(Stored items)
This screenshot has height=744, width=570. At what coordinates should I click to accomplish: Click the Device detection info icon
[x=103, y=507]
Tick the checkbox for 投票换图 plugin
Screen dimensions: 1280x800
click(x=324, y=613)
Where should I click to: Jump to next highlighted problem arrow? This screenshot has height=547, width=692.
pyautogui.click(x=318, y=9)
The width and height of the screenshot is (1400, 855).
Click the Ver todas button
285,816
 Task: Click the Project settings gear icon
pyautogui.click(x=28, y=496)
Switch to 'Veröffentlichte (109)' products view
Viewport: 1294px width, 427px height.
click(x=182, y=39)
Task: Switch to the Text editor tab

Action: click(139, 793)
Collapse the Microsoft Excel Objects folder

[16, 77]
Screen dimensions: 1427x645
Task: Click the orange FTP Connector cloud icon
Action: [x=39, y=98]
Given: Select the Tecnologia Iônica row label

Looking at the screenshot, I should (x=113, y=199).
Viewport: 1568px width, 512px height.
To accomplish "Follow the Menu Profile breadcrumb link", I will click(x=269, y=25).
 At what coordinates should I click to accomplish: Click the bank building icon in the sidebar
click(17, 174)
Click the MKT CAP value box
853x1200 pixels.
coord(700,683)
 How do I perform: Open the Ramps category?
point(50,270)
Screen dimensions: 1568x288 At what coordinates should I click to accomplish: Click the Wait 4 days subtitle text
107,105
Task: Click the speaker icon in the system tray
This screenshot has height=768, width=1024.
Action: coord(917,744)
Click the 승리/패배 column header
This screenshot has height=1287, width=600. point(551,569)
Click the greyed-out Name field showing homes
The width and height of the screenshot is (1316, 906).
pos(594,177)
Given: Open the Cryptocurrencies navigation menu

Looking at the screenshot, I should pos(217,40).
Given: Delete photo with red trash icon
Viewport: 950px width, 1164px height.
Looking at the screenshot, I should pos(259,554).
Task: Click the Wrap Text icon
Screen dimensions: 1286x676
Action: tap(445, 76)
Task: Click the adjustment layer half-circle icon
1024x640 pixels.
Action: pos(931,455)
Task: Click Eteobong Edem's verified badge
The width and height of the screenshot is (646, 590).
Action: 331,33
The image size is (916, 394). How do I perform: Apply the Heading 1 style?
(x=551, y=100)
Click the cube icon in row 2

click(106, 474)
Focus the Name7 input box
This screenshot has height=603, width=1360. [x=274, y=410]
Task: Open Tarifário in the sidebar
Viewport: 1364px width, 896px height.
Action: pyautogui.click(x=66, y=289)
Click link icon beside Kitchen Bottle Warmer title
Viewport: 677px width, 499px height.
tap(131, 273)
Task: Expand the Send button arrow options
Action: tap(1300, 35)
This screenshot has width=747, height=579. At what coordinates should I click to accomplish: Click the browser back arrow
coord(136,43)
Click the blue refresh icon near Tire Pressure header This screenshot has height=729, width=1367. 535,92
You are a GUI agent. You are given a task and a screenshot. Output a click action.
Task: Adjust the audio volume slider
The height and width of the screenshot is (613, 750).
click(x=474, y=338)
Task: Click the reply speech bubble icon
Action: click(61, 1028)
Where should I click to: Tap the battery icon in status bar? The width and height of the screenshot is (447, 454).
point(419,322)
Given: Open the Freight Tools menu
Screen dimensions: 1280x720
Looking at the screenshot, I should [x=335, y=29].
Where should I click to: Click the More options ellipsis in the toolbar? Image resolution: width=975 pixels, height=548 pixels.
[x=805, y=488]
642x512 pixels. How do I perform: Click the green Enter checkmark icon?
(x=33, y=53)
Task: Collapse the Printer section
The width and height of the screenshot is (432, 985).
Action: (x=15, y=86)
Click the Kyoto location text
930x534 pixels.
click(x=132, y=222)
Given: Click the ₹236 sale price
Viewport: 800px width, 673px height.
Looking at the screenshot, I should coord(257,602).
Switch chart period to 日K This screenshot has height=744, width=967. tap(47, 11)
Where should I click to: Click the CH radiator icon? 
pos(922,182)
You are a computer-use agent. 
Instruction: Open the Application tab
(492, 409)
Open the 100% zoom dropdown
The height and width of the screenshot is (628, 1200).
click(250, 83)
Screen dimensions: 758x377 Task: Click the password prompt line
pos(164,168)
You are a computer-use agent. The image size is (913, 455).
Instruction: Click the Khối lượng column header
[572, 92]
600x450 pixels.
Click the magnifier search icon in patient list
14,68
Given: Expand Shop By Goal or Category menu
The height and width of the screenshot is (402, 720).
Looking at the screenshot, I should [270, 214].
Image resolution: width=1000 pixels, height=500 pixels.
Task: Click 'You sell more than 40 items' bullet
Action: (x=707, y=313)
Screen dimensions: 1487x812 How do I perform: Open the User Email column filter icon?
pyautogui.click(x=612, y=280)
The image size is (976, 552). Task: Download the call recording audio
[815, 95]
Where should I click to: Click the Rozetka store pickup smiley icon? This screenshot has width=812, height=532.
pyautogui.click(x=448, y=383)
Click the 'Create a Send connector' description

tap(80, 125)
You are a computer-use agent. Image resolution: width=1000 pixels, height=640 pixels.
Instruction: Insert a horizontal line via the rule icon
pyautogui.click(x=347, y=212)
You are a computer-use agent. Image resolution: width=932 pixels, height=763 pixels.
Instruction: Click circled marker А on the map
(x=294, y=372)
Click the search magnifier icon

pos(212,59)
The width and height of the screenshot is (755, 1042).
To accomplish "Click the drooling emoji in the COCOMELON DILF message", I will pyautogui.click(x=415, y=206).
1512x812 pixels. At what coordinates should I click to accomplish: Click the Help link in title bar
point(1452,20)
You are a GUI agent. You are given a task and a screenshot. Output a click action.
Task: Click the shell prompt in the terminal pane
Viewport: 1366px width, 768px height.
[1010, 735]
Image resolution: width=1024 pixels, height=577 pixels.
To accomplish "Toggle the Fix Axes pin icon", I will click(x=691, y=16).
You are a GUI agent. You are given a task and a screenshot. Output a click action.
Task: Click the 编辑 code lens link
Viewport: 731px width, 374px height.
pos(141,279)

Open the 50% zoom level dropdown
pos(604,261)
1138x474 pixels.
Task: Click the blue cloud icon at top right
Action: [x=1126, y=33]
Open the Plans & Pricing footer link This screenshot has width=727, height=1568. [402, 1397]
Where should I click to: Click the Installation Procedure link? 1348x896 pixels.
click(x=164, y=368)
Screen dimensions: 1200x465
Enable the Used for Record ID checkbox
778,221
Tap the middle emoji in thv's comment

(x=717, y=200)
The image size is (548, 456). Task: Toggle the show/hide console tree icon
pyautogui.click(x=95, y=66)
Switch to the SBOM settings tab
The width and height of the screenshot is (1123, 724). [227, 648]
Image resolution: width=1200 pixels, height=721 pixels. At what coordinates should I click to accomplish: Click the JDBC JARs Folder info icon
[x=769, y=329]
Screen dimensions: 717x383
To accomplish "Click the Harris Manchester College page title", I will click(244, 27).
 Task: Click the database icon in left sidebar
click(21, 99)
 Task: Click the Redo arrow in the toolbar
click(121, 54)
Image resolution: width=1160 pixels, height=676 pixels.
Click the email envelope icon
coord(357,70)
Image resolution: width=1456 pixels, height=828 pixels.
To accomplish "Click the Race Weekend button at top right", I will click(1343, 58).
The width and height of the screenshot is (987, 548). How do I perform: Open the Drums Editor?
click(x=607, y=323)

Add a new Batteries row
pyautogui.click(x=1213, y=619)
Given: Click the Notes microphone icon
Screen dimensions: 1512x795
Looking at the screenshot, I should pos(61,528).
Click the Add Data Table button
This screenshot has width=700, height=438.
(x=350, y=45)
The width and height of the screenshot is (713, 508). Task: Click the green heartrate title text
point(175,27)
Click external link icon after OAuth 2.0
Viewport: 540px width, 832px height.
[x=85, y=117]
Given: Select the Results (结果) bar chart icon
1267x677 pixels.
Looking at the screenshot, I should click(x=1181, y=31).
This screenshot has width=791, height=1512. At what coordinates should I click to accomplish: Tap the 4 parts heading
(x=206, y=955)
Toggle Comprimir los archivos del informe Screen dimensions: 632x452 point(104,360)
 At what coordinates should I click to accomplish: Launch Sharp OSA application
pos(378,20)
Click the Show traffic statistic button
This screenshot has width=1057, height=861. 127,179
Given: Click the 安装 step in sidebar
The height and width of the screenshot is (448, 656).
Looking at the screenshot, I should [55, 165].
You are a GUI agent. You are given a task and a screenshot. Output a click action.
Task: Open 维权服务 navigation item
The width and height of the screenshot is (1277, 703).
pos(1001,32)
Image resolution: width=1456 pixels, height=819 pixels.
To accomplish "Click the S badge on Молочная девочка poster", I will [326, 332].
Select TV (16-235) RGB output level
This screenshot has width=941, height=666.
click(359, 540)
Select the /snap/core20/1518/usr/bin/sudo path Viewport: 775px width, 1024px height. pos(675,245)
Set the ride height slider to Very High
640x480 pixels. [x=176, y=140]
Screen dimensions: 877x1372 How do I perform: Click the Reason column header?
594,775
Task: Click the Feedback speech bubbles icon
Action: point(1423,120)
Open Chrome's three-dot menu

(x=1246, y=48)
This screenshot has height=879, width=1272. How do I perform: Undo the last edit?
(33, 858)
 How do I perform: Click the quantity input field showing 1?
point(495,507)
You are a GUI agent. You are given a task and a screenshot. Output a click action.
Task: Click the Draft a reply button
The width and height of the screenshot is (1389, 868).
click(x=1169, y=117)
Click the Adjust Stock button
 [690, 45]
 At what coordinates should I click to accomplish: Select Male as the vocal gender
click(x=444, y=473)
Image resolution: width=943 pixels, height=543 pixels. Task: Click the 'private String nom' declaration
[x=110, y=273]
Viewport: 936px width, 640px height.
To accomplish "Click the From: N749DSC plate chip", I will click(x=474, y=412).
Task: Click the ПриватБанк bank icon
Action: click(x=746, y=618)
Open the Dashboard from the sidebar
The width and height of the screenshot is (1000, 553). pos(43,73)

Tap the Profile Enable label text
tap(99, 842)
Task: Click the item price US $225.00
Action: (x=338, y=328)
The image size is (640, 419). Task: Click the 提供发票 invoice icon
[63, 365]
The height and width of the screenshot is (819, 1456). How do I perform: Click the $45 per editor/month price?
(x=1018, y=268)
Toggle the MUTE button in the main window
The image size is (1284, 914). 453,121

What to do: Out of the data above, give again only the lines starting at the one holding "The width and height of the screenshot is (1277, 703)." and ending at the one holding "Select the /snap/core20/1518/usr/bin/sudo", unchanged.

Solved problem:
The width and height of the screenshot is (1277, 703).
pos(1001,32)
Image resolution: width=1456 pixels, height=819 pixels.
To accomplish "Click the S badge on Молочная девочка poster", I will [326, 332].
Select TV (16-235) RGB output level
This screenshot has width=941, height=666.
click(359, 540)
Select the /snap/core20/1518/usr/bin/sudo path Viewport: 775px width, 1024px height. pos(675,245)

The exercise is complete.